I have some of the Smith documentation on the controller. CAN messages aren’t needed to get the motor running. Another member here has done it on his bench. Let me know if you need a copy of it.


----------



## vjkomix (Oct 13, 2017)

drother said:


> I have some of the Smith documentation on the controller. CAN messages aren’t needed to get the motor running. Another member here has done it on his bench. Let me know if you need a copy of it.


yes please all info will be good to get, and software as well if possible, also need to know how to get charger working, i have removed lifepo4 battery and want install another chemistry battery so need to adopt system to run well, also get possible to use public EV chargin points by Type 2 connector
so any help or advise welcome
pm me detials and i will give my contactsa in UK


----------



## paaa (Aug 20, 2019)

Hi I looked into using public chargers with these vans ,my vans have EDN chargers CMP315 or 313 models. They arrantly support j1772 but require small wiring change to provide proximity and control pilot. I can send on pinout sheet if needed. Also can you send on any smith schematics you have. I have one van I'm planning on splitting for parts and want to reuse them if possible.


----------



## drother (Sep 11, 2014)

My Smith box truck uses I believe uses an EDN CMP326. It doesn't support J1772 at all. I moved the AC wires around for the 2 chargers for single phase (instead of 3 phase), and added an AVC2.r (found on Ebay) to control the proximity and pilot pin. BOOM, J1772 works perfectly.


----------



## Punk Monk (Mar 20, 2021)

paaa said:


> Hi I looked into using public chargers with these vans ,my vans have EDN chargers CMP315 or 313 models. They arrantly support j1772 but require small wiring change to provide proximity and control pilot. I can send on pinout sheet if needed. Also can you send on any smith schematics you have. I have one van I'm planning on splitting for parts and want to reuse them if possible.


I think I need to apply this solution. Can you send me the pinout? Also, did you get any schematics you could share?
Thank you


----------



## paaa (Aug 20, 2019)

Punk Monk said:


> I think I need to apply this solution. Can you send me the pinout? Also, did you get any schematics you could share?
> Thank you


Which charger do you currently have? I found an easier way was to to use a can bridge that reads pilot and reduces bfs max charge current request.


----------



## Punk Monk (Mar 20, 2021)

drother said:


> My Smith box truck uses I believe uses an EDN CMP326. It doesn't support J1772 at all. I moved the AC wires around for the 2 chargers for single phase (instead of 3 phase), and added an AVC2.r (found on Ebay) to control the proximity and pilot pin. BOOM, J1772 works perfectly.

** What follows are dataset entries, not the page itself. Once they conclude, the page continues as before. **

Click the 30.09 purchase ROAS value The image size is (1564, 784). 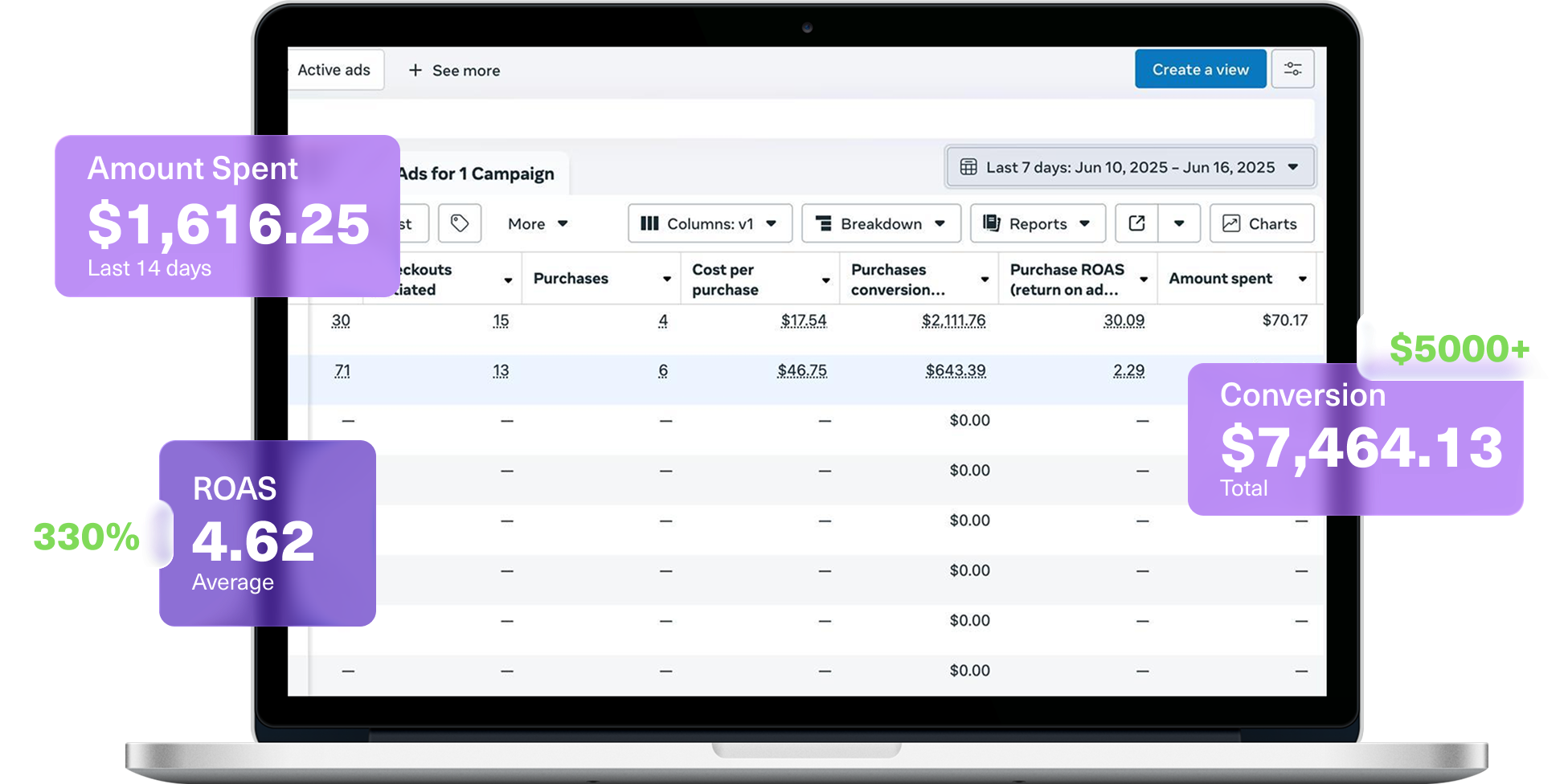1124,321
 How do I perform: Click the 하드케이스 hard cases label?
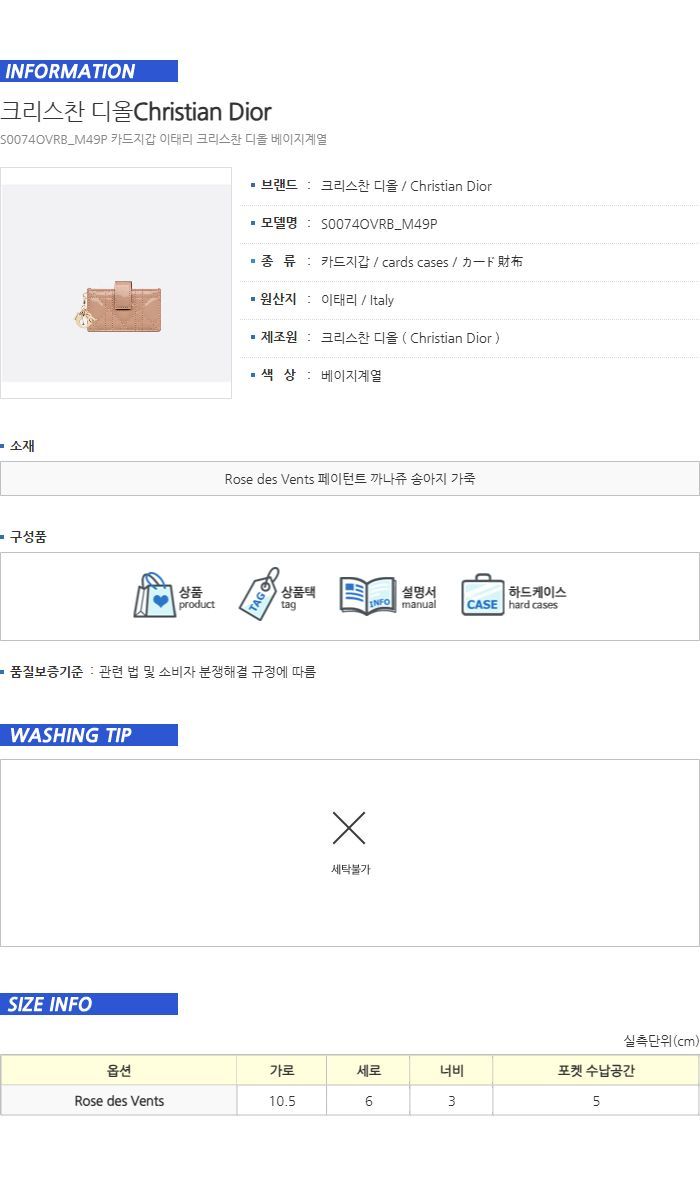coord(537,598)
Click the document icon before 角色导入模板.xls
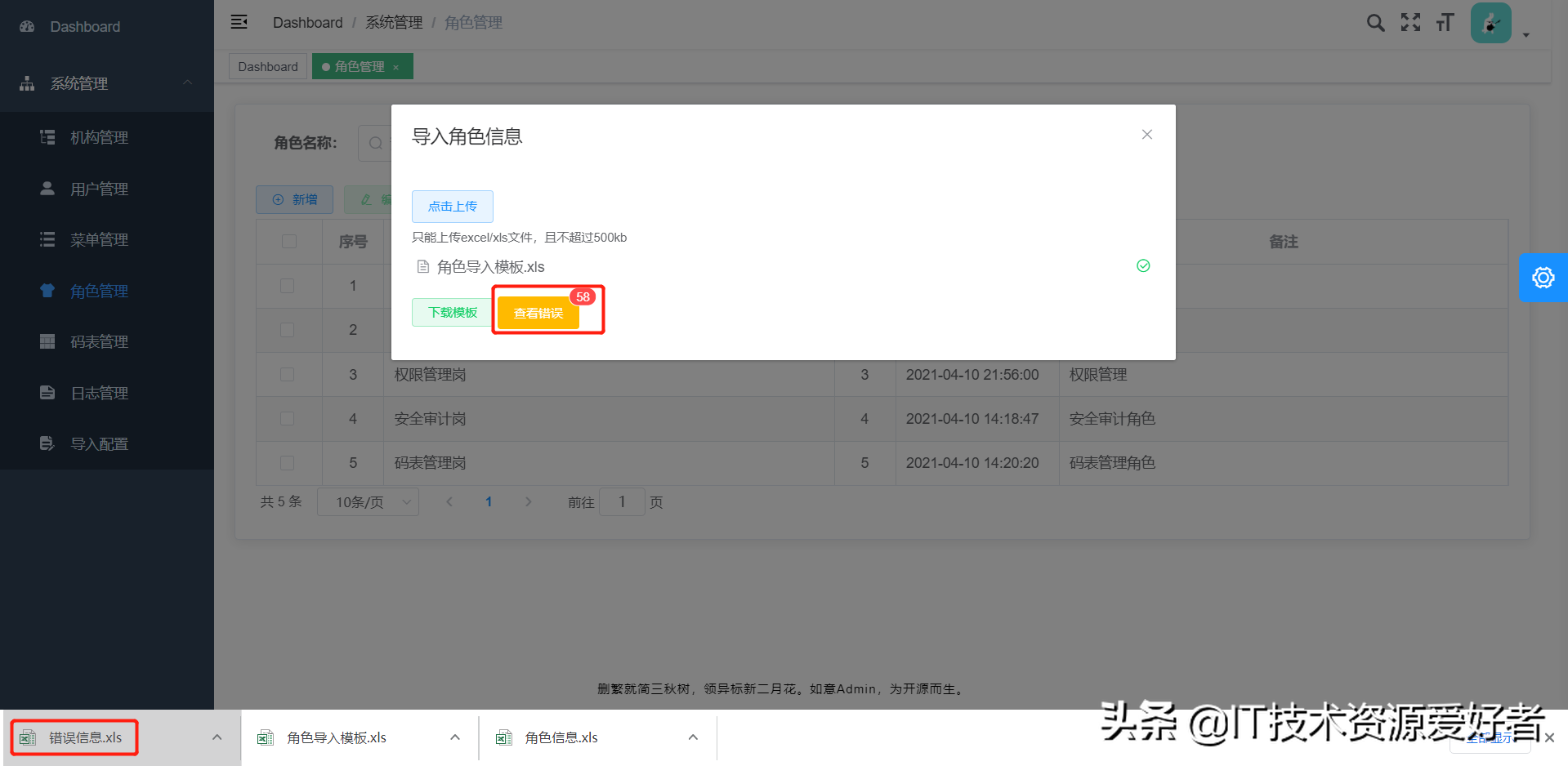1568x766 pixels. (x=422, y=266)
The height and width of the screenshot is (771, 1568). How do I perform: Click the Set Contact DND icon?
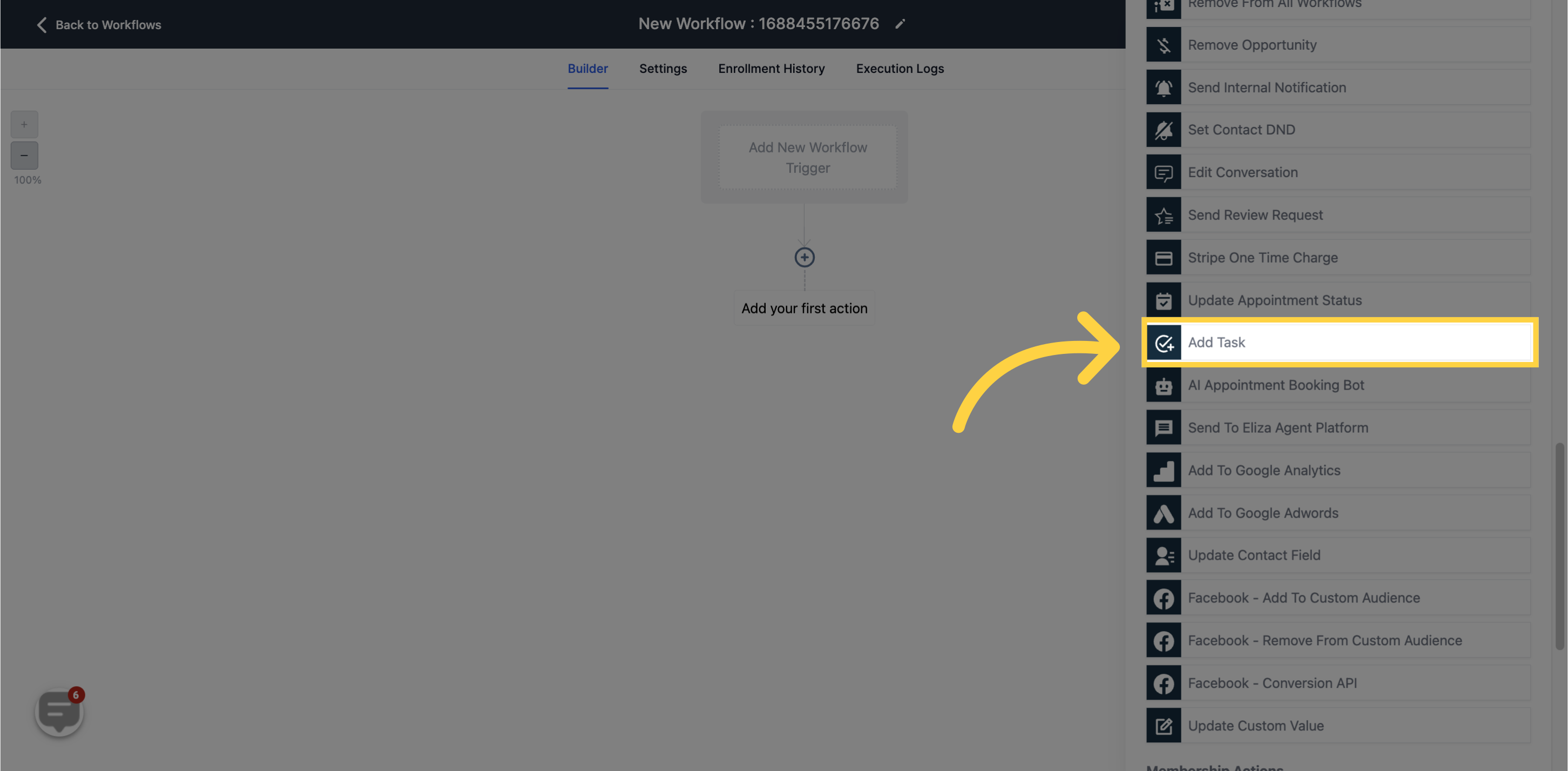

@drother I think I may want to ask you some questions about this if you are ava use your help


paaa said:


> Which charger do you currently have? I found an easier way was to to use a can bridge that reads pilot and reduces bfs max charge current request.


I have a CMP326 charger.
That solution sounds good. What is BFS? 
The vehicle is pulling more current front the charger than allowed and creating error.
I would like to set a max charge current limit, ideally with a potentiometer or other simple UX.


----------



## paaa (Aug 20, 2019)

Sorry meant BMS , If yours has the valance bms you can just adjust the value sent to charger via can. The EDN chargers I have follow the brush can bus message protocol but from memory charger current is scaled differently. I can send the valence can message breakdown sheet if required.


----------



## Punk Monk (Mar 20, 2021)

The battery/bms is made by A123 on this vehicle. 

Any information you can send on CAN would be helpful. I haven't connected at all and think it would have great information. Do you connect under the dash to a communication port? Do you need software?

Do you think your solution would work with the a123 batteries? Can you send what you have so I can check it out?


----------



## paaa (Aug 20, 2019)

Hi my End charger seems to follow this protocol for charge voltage current comandshttp://metricmind.com/data/can_201_nlg5xx.pdf


----------